→ PROBLEM
Would you give all of the records again, exactly as they read?

→ Pixel coordinate grounding data

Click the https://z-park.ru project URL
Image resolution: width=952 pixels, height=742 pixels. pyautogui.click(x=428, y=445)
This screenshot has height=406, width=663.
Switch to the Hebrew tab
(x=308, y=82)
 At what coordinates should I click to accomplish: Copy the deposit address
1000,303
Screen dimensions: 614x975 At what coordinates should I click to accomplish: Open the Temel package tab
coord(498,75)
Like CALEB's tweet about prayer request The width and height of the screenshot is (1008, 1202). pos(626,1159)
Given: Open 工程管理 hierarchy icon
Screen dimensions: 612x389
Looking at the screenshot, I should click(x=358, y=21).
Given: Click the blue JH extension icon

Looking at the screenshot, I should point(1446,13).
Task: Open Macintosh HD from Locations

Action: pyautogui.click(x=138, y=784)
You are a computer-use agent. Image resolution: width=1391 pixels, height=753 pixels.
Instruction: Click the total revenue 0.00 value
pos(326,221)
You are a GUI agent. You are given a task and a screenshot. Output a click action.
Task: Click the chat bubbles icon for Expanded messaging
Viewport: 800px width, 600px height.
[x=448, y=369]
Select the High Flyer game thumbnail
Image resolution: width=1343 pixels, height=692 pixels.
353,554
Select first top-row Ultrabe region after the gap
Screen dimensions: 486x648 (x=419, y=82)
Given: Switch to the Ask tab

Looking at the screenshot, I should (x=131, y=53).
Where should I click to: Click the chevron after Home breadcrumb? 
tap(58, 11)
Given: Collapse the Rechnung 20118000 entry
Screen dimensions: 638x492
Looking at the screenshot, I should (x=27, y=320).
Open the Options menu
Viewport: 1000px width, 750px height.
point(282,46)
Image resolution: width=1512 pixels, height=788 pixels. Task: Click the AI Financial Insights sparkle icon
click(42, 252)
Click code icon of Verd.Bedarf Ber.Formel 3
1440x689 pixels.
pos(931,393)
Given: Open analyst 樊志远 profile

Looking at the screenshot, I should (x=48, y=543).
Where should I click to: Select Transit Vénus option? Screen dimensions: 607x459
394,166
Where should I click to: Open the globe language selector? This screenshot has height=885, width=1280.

→ FINISHED EXERCISE
Click the https://z-park.ru project URL
Image resolution: width=952 pixels, height=742 pixels. pyautogui.click(x=428, y=445)
This screenshot has height=406, width=663.
Switch to the Hebrew tab
(x=308, y=82)
 At what coordinates should I click to accomplish: Copy the deposit address
1000,303
Screen dimensions: 614x975 At what coordinates should I click to accomplish: Open the Temel package tab
coord(498,75)
Like CALEB's tweet about prayer request The width and height of the screenshot is (1008, 1202). pos(626,1159)
Given: Open 工程管理 hierarchy icon
Screen dimensions: 612x389
Looking at the screenshot, I should click(x=358, y=21).
Given: Click the blue JH extension icon

Looking at the screenshot, I should point(1446,13).
Task: Open Macintosh HD from Locations

Action: pyautogui.click(x=138, y=784)
You are a computer-use agent. Image resolution: width=1391 pixels, height=753 pixels.
Instruction: Click the total revenue 0.00 value
pos(326,221)
You are a GUI agent. You are given a task and a screenshot. Output a click action.
Task: Click the chat bubbles icon for Expanded messaging
Viewport: 800px width, 600px height.
[x=448, y=369]
Select the High Flyer game thumbnail
Image resolution: width=1343 pixels, height=692 pixels.
353,554
Select first top-row Ultrabe region after the gap
Screen dimensions: 486x648 (x=419, y=82)
Given: Switch to the Ask tab

Looking at the screenshot, I should (x=131, y=53).
Where should I click to: Click the chevron after Home breadcrumb? 
tap(58, 11)
Given: Collapse the Rechnung 20118000 entry
Screen dimensions: 638x492
Looking at the screenshot, I should (x=27, y=320).
Open the Options menu
Viewport: 1000px width, 750px height.
point(282,46)
Image resolution: width=1512 pixels, height=788 pixels. Task: Click the AI Financial Insights sparkle icon
click(42, 252)
Click code icon of Verd.Bedarf Ber.Formel 3
1440x689 pixels.
pos(931,393)
Given: Open analyst 樊志远 profile

Looking at the screenshot, I should (x=48, y=543).
Where should I click to: Select Transit Vénus option? Screen dimensions: 607x459
394,166
Where should I click to: Open the globe language selector? This screenshot has height=885, width=1280.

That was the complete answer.